Niccolò Machiavelli / Il principe
Accantonando gli usi politici che delle pagine del Segretario fiorentino sono stati fatti nel corso dei secoli (giusti e sbagliati, per dirla con Calvino: da Gramsci ai corsi per manager, dai teorici della ragion di stato alla Biblioteca dell'utopia di Silvio Berlusconi editore), di questo ultimo capitolo del Principe stupisce lo slancio appassionato. Dopo pagine venate di pessimismo della ragione – indotto oltretutto da un contesto politico a dir poco turbolento – Machiavelli, auspicando il riscatto dell'Italia, nell' exhortatio cede, se non all'ottimismo, all'incitamento vibrante. Valgano allora le parole di un celebre passo della Storia della letteratura italiana di Francesco De Sanctis: "Siamo dunque alteri del nostro Machiavelli. Gloria a lui, quando crolla alcuna parte dell'antico edificio. E gloria a lui, quando si fabbrica alcuna parte del nuovo. In questo momento che scrivo, le campane suonano a distesa, e annunziano l'entrata degl'italiani a Roma. Il potere temporale crolla. E si grida il viva all'unità d'Italia. Sia gloria al Machiavelli".
::::
■ ATTIVITÀ
1. Indica se ciascuna affermazione concorda con il brano sul Principe, rispondendo sì o no e citando le parole decisive del testo: (a) l'ultimo capitolo del Principe colpisce per il suo slancio appassionato; (b) nell'exhortatio Machiavelli si abbandona a un pessimismo ancora più cupo; (c) nel passo citato, De Sanctis scrive che le campane annunciano l'entrata degli italiani a Roma.
2. Prosegui il brano sul Principe, riprendendo dopo la sua ultima frase.
I record non hanno alcun legame con il brano sul Principe.

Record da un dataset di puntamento
::::
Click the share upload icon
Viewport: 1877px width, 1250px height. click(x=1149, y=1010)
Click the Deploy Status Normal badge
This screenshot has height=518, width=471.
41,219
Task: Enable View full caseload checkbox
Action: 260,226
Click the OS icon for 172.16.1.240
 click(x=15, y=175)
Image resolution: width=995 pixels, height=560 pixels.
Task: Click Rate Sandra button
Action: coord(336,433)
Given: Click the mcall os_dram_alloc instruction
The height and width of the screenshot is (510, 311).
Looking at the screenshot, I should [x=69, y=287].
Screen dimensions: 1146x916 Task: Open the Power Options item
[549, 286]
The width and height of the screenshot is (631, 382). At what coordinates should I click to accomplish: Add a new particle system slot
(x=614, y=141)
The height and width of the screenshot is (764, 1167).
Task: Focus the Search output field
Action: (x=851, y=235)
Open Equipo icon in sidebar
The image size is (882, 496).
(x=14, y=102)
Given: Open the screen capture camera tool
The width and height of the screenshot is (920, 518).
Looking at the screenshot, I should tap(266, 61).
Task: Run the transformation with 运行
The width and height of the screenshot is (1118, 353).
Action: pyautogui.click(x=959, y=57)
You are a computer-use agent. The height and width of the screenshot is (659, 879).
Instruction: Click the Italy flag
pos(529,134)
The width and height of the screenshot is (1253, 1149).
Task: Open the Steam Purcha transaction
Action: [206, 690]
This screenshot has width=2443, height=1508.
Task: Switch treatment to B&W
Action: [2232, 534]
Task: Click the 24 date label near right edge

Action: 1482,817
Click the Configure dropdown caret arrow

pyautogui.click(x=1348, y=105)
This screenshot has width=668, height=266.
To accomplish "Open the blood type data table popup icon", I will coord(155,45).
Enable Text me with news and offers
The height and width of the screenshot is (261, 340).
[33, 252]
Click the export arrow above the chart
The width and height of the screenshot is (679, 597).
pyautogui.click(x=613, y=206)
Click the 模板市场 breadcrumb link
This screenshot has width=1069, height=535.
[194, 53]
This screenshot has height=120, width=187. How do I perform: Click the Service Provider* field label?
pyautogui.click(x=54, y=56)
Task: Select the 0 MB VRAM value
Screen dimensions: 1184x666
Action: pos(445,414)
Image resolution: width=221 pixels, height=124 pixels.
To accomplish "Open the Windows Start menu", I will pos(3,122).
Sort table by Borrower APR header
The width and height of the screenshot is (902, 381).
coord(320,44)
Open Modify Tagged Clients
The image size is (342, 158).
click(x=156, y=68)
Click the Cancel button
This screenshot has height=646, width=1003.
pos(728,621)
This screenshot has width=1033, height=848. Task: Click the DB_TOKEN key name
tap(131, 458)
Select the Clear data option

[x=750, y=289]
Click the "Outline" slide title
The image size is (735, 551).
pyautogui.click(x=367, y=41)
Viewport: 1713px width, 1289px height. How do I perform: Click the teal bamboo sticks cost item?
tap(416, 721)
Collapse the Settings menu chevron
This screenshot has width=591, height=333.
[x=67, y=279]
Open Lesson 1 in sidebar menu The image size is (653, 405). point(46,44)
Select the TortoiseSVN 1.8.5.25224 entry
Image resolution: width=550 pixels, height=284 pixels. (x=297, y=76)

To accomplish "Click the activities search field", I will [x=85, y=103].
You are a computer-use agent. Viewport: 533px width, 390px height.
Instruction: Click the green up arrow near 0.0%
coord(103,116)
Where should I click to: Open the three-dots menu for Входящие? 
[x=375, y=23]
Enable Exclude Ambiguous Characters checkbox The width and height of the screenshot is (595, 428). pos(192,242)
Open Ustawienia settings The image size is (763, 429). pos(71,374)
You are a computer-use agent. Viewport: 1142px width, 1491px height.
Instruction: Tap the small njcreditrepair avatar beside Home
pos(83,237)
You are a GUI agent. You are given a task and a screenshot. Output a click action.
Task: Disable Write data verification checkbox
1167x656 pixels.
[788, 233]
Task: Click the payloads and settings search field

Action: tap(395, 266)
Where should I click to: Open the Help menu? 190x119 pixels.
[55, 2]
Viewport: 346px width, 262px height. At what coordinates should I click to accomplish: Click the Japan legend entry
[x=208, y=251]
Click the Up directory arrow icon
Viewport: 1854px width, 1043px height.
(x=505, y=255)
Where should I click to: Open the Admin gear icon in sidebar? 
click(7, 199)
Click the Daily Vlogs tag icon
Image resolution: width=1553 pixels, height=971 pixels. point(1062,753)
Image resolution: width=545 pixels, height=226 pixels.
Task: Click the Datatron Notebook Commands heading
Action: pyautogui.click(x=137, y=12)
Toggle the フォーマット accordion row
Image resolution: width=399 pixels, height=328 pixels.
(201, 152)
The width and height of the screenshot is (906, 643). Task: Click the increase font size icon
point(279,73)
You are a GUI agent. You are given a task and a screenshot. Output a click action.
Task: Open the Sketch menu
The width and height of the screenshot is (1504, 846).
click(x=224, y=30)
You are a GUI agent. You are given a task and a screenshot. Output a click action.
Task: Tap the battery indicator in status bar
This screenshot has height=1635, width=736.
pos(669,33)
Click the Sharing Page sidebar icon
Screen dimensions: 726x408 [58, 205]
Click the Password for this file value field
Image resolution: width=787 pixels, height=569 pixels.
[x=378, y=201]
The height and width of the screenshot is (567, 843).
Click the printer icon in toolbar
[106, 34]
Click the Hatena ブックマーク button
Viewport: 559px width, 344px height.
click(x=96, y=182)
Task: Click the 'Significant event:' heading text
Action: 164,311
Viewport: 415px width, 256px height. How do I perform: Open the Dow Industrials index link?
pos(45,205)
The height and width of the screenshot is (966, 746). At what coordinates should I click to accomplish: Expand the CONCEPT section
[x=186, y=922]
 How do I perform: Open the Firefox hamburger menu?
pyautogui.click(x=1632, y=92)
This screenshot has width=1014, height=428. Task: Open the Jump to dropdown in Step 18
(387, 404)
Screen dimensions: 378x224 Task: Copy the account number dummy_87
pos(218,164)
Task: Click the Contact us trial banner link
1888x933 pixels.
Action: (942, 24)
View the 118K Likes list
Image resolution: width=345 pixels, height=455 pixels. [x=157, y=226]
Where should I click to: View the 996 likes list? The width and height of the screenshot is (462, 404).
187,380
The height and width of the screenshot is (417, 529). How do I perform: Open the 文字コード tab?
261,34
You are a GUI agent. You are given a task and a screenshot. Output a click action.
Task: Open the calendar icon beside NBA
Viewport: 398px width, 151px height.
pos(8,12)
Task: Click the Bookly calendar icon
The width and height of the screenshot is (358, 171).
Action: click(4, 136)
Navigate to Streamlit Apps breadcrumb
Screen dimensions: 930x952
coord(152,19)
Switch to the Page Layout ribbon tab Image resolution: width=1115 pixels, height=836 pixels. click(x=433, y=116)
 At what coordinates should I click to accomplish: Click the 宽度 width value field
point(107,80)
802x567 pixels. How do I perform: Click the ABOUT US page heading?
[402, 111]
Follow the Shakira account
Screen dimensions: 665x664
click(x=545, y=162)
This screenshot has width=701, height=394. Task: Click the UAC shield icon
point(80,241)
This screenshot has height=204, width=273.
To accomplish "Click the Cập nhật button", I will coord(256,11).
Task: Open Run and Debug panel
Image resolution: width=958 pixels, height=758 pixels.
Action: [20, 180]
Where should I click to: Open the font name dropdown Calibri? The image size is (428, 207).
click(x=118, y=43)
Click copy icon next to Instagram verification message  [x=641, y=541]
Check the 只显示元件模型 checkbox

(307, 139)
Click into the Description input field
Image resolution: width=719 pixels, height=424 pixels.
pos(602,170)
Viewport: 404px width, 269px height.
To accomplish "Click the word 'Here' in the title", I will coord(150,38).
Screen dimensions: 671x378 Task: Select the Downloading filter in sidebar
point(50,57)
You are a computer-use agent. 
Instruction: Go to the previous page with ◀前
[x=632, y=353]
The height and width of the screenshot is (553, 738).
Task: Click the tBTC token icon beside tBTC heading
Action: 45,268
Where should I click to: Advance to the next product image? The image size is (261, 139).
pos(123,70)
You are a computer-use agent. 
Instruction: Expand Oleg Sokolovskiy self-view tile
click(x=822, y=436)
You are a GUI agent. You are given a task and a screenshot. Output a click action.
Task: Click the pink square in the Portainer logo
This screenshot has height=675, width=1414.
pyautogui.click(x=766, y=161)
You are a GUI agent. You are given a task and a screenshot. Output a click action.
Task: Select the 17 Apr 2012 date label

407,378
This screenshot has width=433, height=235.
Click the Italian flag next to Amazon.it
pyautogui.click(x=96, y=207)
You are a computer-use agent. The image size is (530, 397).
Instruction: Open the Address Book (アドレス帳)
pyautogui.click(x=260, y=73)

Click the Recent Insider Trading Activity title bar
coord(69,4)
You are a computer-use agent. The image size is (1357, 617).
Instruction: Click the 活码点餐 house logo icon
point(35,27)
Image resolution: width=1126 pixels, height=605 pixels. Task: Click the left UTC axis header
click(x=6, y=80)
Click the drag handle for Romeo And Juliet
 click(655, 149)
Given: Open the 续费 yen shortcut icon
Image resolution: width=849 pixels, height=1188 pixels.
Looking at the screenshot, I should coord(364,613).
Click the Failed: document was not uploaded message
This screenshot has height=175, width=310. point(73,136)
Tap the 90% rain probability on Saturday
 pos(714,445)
::::
■ RISPOSTE
1.
(a) Sì: "di questo ultimo capitolo del Principe stupisce lo slancio appassionato".
(b) No: "nell' exhortatio cede, se non all'ottimismo, all'incitamento vibrante".
(c) Sì: "le campane suonano a distesa, e annunziano l'entrata degl'italiani a Roma".

2.
XXVI
EXHORTATIO AD CAPESSENDAM ITALIAM IN LIBERTATEMQUE A BARBARIS VINDICANDAM.
Considerato adunque tutte le cose di sopra discorse, e pensando meco medesimo se al presente in Italia correvano tempi da onorare uno nuovo principe, e se ci era materia che dessi occasione a uno prudente e virtuoso d'introdurvi forma che facessi onore a lui e bene alla università delli uomini di quella, mi pare concorrino tante cose in benefizio di uno principe nuovo, che io non so qual mai tempo fussi più atto a questo. E se, come io dissi, era necessario, volendo vedere la virtù di Moisè, che il populo d'Isdrael fussi stiavo in Egitto; e a conoscere la grandezza dello animo di Ciro, che ' persi fussino oppressati da' medi; e la eccellenzia di Teseo, che li ateniesi fussino dispersi; così al presente, volendo conoscere la virtù di uno spirito italiano, era necessario che la Italia si riducessi ne' termini presenti, e che la fussi più stiava che li ebrei, più serva che ' persi, più dispersa che gli ateniesi: sanza capo, sanza ordine, battuta, spogliata, lacera, corsa, e avessi sopportato d'ogni sorte ruina.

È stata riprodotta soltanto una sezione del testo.